** Begin **

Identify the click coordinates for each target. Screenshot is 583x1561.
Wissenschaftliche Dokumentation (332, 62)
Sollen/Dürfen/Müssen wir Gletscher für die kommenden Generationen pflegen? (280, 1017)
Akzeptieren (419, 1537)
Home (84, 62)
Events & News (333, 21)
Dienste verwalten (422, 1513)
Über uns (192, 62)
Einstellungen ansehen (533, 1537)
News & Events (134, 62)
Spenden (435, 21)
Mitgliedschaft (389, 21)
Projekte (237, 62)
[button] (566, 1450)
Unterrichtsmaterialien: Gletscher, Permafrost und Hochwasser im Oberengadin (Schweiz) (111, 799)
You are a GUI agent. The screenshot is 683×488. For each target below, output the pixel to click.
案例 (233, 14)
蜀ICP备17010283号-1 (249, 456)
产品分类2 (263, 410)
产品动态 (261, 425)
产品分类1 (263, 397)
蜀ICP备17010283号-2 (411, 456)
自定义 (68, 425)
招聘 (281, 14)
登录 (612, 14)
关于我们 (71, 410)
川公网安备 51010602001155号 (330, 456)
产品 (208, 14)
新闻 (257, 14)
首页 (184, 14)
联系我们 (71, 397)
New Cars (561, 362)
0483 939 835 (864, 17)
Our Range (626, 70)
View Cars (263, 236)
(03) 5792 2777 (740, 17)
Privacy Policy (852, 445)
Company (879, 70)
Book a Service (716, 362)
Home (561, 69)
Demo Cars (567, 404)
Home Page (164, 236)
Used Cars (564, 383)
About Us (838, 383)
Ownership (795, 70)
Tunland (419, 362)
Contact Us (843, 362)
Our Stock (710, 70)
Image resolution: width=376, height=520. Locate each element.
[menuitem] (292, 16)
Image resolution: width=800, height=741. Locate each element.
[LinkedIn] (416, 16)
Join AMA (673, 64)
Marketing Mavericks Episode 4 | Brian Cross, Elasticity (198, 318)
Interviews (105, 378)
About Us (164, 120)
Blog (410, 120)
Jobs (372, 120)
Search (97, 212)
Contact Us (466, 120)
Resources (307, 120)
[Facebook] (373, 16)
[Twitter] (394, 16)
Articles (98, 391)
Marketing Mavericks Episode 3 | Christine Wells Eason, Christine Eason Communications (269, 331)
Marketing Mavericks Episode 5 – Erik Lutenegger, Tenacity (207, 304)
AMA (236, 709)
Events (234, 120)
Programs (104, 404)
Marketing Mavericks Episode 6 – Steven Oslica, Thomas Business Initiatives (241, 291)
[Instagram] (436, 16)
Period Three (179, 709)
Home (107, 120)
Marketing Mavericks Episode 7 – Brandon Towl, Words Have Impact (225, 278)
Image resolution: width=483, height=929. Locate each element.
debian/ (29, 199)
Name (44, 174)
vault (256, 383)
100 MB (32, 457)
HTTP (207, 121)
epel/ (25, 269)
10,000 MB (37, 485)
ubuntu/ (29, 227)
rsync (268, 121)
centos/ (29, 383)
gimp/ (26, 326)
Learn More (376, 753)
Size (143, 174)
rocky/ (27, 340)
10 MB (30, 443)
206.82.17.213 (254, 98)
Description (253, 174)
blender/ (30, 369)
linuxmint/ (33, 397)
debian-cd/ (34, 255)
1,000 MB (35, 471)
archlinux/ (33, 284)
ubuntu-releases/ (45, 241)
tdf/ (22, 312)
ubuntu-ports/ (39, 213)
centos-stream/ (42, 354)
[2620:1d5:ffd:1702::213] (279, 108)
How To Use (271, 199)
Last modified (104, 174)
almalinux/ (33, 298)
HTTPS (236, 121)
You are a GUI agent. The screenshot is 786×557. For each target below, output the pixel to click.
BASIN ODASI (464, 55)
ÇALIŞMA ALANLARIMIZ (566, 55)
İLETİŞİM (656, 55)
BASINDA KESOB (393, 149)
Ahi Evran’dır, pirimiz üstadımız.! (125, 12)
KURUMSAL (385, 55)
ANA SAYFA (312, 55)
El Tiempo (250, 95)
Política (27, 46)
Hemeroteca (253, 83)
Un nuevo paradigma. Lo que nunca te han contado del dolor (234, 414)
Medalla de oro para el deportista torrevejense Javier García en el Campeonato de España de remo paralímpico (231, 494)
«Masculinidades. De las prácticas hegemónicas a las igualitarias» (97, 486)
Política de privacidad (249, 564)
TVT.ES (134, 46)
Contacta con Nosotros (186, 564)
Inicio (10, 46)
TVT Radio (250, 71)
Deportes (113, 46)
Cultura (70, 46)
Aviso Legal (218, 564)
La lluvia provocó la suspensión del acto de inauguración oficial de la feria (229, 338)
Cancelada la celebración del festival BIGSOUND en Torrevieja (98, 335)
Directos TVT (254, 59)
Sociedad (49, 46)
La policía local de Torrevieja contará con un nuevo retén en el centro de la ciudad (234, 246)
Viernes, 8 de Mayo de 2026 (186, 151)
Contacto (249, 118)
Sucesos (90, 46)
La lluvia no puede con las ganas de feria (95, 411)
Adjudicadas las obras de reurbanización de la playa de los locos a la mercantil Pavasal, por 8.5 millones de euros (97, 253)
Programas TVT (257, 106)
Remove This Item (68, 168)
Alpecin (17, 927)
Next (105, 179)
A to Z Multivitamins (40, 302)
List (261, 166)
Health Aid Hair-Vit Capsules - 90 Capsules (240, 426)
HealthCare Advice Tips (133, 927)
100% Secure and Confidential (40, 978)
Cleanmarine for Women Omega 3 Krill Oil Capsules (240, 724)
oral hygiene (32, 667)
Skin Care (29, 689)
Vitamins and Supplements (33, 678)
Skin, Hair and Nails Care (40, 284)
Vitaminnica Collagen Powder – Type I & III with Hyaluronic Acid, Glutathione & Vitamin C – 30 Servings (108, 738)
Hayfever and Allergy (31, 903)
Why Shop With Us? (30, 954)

** End **

▸ TASK PROMPT
Copy all of the material above line for line, without changing anything.

▸ ANSWER TO THIS TASK
Identify the click coordinates for each target. Screenshot is 583x1561.
Wissenschaftliche Dokumentation (332, 62)
Sollen/Dürfen/Müssen wir Gletscher für die kommenden Generationen pflegen? (280, 1017)
Akzeptieren (419, 1537)
Home (84, 62)
Events & News (333, 21)
Dienste verwalten (422, 1513)
Über uns (192, 62)
Einstellungen ansehen (533, 1537)
News & Events (134, 62)
Spenden (435, 21)
Mitgliedschaft (389, 21)
Projekte (237, 62)
[button] (566, 1450)
Unterrichtsmaterialien: Gletscher, Permafrost und Hochwasser im Oberengadin (Schweiz) (111, 799)
You are a GUI agent. The screenshot is 683×488. For each target below, output the pixel to click.
案例 (233, 14)
蜀ICP备17010283号-1 (249, 456)
产品分类2 (263, 410)
产品动态 (261, 425)
产品分类1 (263, 397)
蜀ICP备17010283号-2 (411, 456)
自定义 (68, 425)
招聘 (281, 14)
登录 (612, 14)
关于我们 (71, 410)
川公网安备 51010602001155号 (330, 456)
产品 (208, 14)
新闻 (257, 14)
首页 (184, 14)
联系我们 (71, 397)
New Cars (561, 362)
0483 939 835 (864, 17)
Our Range (626, 70)
View Cars (263, 236)
(03) 5792 2777 (740, 17)
Privacy Policy (852, 445)
Company (879, 70)
Book a Service (716, 362)
Home (561, 69)
Demo Cars (567, 404)
Home Page (164, 236)
Used Cars (564, 383)
About Us (838, 383)
Ownership (795, 70)
Tunland (419, 362)
Contact Us (843, 362)
Our Stock (710, 70)
Image resolution: width=376, height=520. Locate each element.
[menuitem] (292, 16)
Image resolution: width=800, height=741. Locate each element.
[LinkedIn] (416, 16)
Join AMA (673, 64)
Marketing Mavericks Episode 4 | Brian Cross, Elasticity (198, 318)
Interviews (105, 378)
About Us (164, 120)
Blog (410, 120)
Jobs (372, 120)
Search (97, 212)
Contact Us (466, 120)
Resources (307, 120)
[Facebook] (373, 16)
[Twitter] (394, 16)
Articles (98, 391)
Marketing Mavericks Episode 3 | Christine Wells Eason, Christine Eason Communications (269, 331)
Marketing Mavericks Episode 5 – Erik Lutenegger, Tenacity (207, 304)
AMA (236, 709)
Events (234, 120)
Programs (104, 404)
Marketing Mavericks Episode 6 – Steven Oslica, Thomas Business Initiatives (241, 291)
[Instagram] (436, 16)
Period Three (179, 709)
Home (107, 120)
Marketing Mavericks Episode 7 – Brandon Towl, Words Have Impact (225, 278)
Image resolution: width=483, height=929. Locate each element.
debian/ (29, 199)
Name (44, 174)
vault (256, 383)
100 MB (32, 457)
HTTP (207, 121)
epel/ (25, 269)
10,000 MB (37, 485)
ubuntu/ (29, 227)
rsync (268, 121)
centos/ (29, 383)
gimp/ (26, 326)
Learn More (376, 753)
Size (143, 174)
rocky/ (27, 340)
10 MB (30, 443)
206.82.17.213 (254, 98)
Description (253, 174)
blender/ (30, 369)
linuxmint/ (33, 397)
debian-cd/ (34, 255)
1,000 MB (35, 471)
archlinux/ (33, 284)
ubuntu-releases/ (45, 241)
tdf/ (22, 312)
ubuntu-ports/ (39, 213)
centos-stream/ (42, 354)
[2620:1d5:ffd:1702::213] (279, 108)
How To Use (271, 199)
Last modified (104, 174)
almalinux/ (33, 298)
HTTPS (236, 121)
You are a GUI agent. The screenshot is 786×557. For each target below, output the pixel to click.
BASIN ODASI (464, 55)
ÇALIŞMA ALANLARIMIZ (566, 55)
İLETİŞİM (656, 55)
BASINDA KESOB (393, 149)
Ahi Evran’dır, pirimiz üstadımız.! (125, 12)
KURUMSAL (385, 55)
ANA SAYFA (312, 55)
El Tiempo (250, 95)
Política (27, 46)
Hemeroteca (253, 83)
Un nuevo paradigma. Lo que nunca te han contado del dolor (234, 414)
Medalla de oro para el deportista torrevejense Javier García en el Campeonato de España de remo paralímpico (231, 494)
«Masculinidades. De las prácticas hegemónicas a las igualitarias» (97, 486)
Política de privacidad (249, 564)
TVT.ES (134, 46)
Contacta con Nosotros (186, 564)
Inicio (10, 46)
TVT Radio (250, 71)
Deportes (113, 46)
Cultura (70, 46)
Aviso Legal (218, 564)
La lluvia provocó la suspensión del acto de inauguración oficial de la feria (229, 338)
Cancelada la celebración del festival BIGSOUND en Torrevieja (98, 335)
Directos TVT (254, 59)
Sociedad (49, 46)
La policía local de Torrevieja contará con un nuevo retén en el centro de la ciudad (234, 246)
Viernes, 8 de Mayo de 2026 (186, 151)
Contacto (249, 118)
Sucesos (90, 46)
La lluvia no puede con las ganas de feria (95, 411)
Adjudicadas las obras de reurbanización de la playa de los locos a la mercantil Pavasal, por 8.5 millones de euros (97, 253)
Programas TVT (257, 106)
Remove This Item (68, 168)
Alpecin (17, 927)
Next (105, 179)
A to Z Multivitamins (40, 302)
List (261, 166)
Health Aid Hair-Vit Capsules - 90 Capsules (240, 426)
HealthCare Advice Tips (133, 927)
100% Secure and Confidential (40, 978)
Cleanmarine for Women Omega 3 Krill Oil Capsules (240, 724)
oral hygiene (32, 667)
Skin Care (29, 689)
Vitamins and Supplements (33, 678)
Skin, Hair and Nails Care (40, 284)
Vitaminnica Collagen Powder – Type I & III with Hyaluronic Acid, Glutathione & Vitamin C – 30 Servings (108, 738)
Hayfever and Allergy (31, 903)
Why Shop With Us? (30, 954)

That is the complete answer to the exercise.